Anti-Corruption Drives: Too much of a Good Thing?

March 8th, 2010

Bo Xilai’s anti-corruption campaign still gets local Chinese news coverage, and now songs and text messages singing his praises have raised him to rock star status. Bo is mayor of Chongqing, a city-province in central China. Having done quite a lot of business there myself, I can certainly say Chongqing is the epicenter of the Wild West brand of doing business in the country. Oligarchies such as the Chang’an group run enterprises, townships in the province and the city proper. Chongqing is the only city in China in which I nearly throttled a local government official for being an unhelpful, arrogant snot.

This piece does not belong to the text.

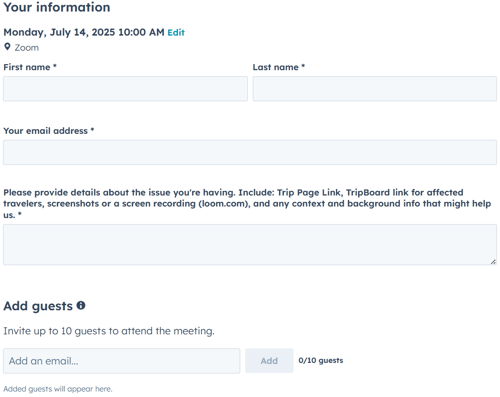Viewport: 500px width, 397px height.
Task: Click the Edit link beside the meeting date
Action: (176, 32)
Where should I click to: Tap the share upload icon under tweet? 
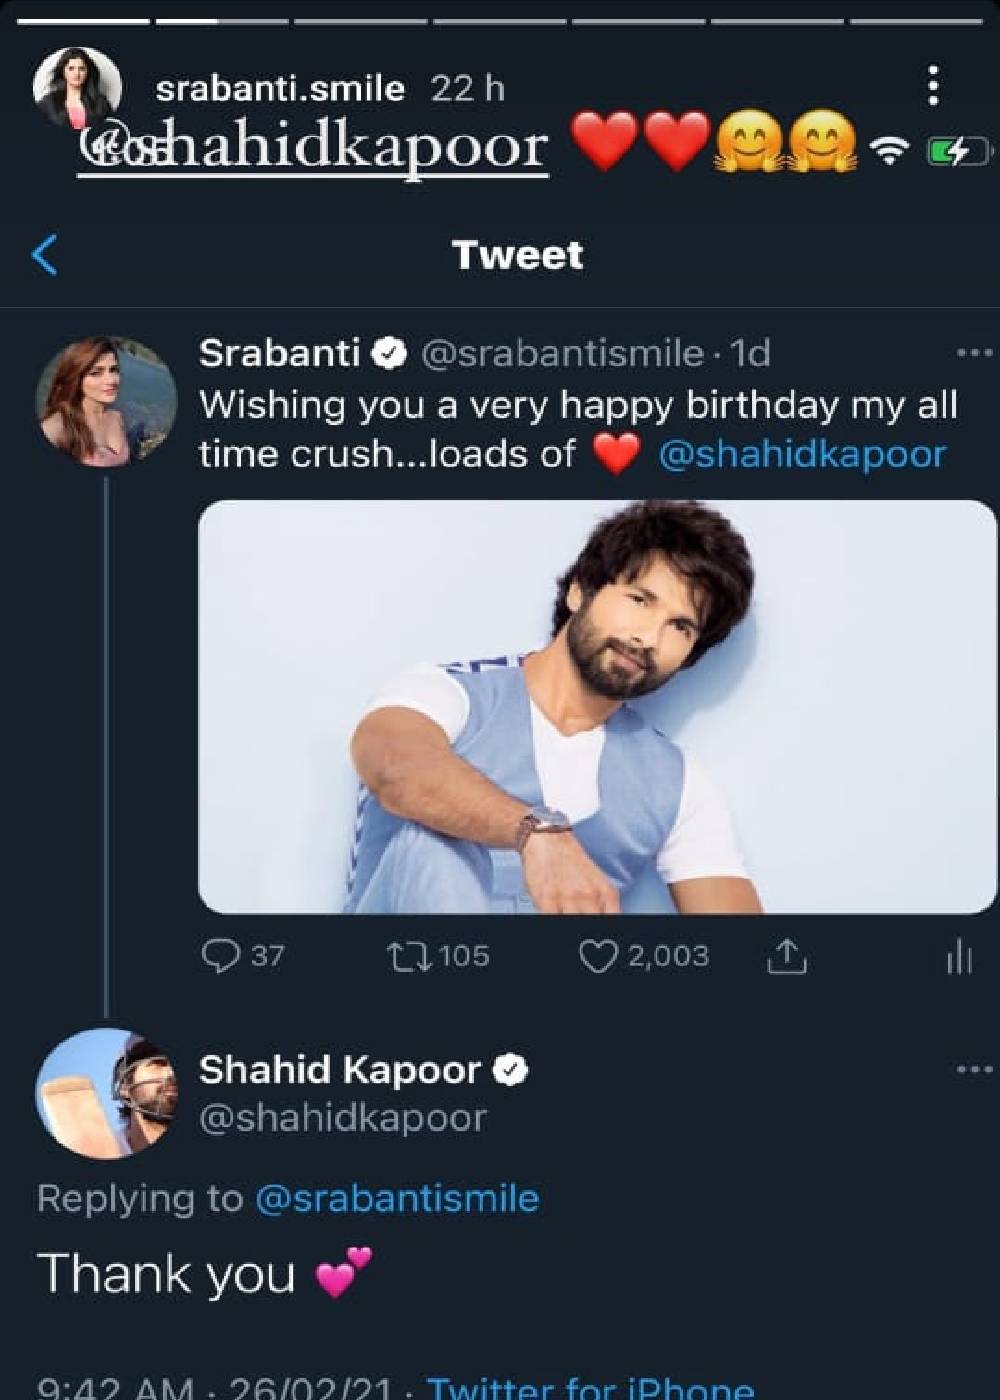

The Financial Times writes that Bo’s campaign has been timed with the meeting of the National People’s Congress, to regain him the visibility he desires to be named to the Party’s Standing Committee in 2012. Conservatives hate that sort of glitter, especially as under their watch crime and the syndicates that run them have grown considerably the last ten years. The former mayor of Chongqing, He Guoqiang, is particularly embarrassed, as colleagues he had workedclosely with during his tenure in Chongqing are now up before judges, their fates all but signed, sealed and delivered.

And then, of course, the populist – almost cultish – attention Bo is receiving is drawing Hu Jintao’s own attention away from other matters, though citizens’ calls to clean up other cities with the same verve is becoming shrill.

In Chinese politics and society, it’s seldom a good idea to be louder than the boss.